Down to the last character, write out the records below.
(RECORDS FOR THE EXERCISE begins)
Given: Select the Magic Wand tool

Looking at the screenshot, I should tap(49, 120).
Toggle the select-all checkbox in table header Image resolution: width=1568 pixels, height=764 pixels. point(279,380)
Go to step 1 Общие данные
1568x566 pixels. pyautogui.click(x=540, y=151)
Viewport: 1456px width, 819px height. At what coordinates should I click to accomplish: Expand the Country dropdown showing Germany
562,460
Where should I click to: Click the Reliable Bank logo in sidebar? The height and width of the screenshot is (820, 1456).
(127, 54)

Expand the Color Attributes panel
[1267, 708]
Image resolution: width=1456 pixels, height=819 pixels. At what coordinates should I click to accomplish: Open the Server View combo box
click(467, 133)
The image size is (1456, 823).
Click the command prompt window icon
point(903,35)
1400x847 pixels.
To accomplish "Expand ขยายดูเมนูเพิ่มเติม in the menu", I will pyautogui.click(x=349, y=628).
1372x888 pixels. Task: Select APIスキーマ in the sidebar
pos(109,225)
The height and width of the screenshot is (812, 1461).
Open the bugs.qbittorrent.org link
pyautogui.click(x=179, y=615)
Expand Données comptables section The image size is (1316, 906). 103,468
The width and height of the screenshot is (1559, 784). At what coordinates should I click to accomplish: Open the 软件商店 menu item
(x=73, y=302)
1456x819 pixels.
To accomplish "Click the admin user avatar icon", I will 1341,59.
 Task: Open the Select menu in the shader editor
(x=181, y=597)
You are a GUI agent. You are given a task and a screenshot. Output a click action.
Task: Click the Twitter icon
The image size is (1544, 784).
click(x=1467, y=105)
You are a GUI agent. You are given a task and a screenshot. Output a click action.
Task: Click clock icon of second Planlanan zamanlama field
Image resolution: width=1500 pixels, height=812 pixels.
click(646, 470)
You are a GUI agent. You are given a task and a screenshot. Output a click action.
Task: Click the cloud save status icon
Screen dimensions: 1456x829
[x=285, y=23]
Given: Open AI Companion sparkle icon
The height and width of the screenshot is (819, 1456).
(RECORDS FOR THE EXERCISE ends)
__ANSWER TO THE EXERCISE__.
Given: Select the Magic Wand tool

Looking at the screenshot, I should tap(49, 120).
Toggle the select-all checkbox in table header Image resolution: width=1568 pixels, height=764 pixels. point(279,380)
Go to step 1 Общие данные
1568x566 pixels. pyautogui.click(x=540, y=151)
Viewport: 1456px width, 819px height. At what coordinates should I click to accomplish: Expand the Country dropdown showing Germany
562,460
Where should I click to: Click the Reliable Bank logo in sidebar? The height and width of the screenshot is (820, 1456).
(127, 54)

Expand the Color Attributes panel
[1267, 708]
Image resolution: width=1456 pixels, height=819 pixels. At what coordinates should I click to accomplish: Open the Server View combo box
click(467, 133)
The image size is (1456, 823).
Click the command prompt window icon
point(903,35)
1400x847 pixels.
To accomplish "Expand ขยายดูเมนูเพิ่มเติม in the menu", I will pyautogui.click(x=349, y=628).
1372x888 pixels. Task: Select APIスキーマ in the sidebar
pos(109,225)
The height and width of the screenshot is (812, 1461).
Open the bugs.qbittorrent.org link
pyautogui.click(x=179, y=615)
Expand Données comptables section The image size is (1316, 906). 103,468
The width and height of the screenshot is (1559, 784). At what coordinates should I click to accomplish: Open the 软件商店 menu item
(x=73, y=302)
1456x819 pixels.
To accomplish "Click the admin user avatar icon", I will 1341,59.
 Task: Open the Select menu in the shader editor
(x=181, y=597)
You are a GUI agent. You are given a task and a screenshot. Output a click action.
Task: Click the Twitter icon
The image size is (1544, 784).
click(x=1467, y=105)
You are a GUI agent. You are given a task and a screenshot. Output a click action.
Task: Click clock icon of second Planlanan zamanlama field
Image resolution: width=1500 pixels, height=812 pixels.
click(646, 470)
You are a GUI agent. You are given a task and a screenshot. Output a click action.
Task: Click the cloud save status icon
Screen dimensions: 1456x829
[x=285, y=23]
Given: Open AI Companion sparkle icon
The height and width of the screenshot is (819, 1456).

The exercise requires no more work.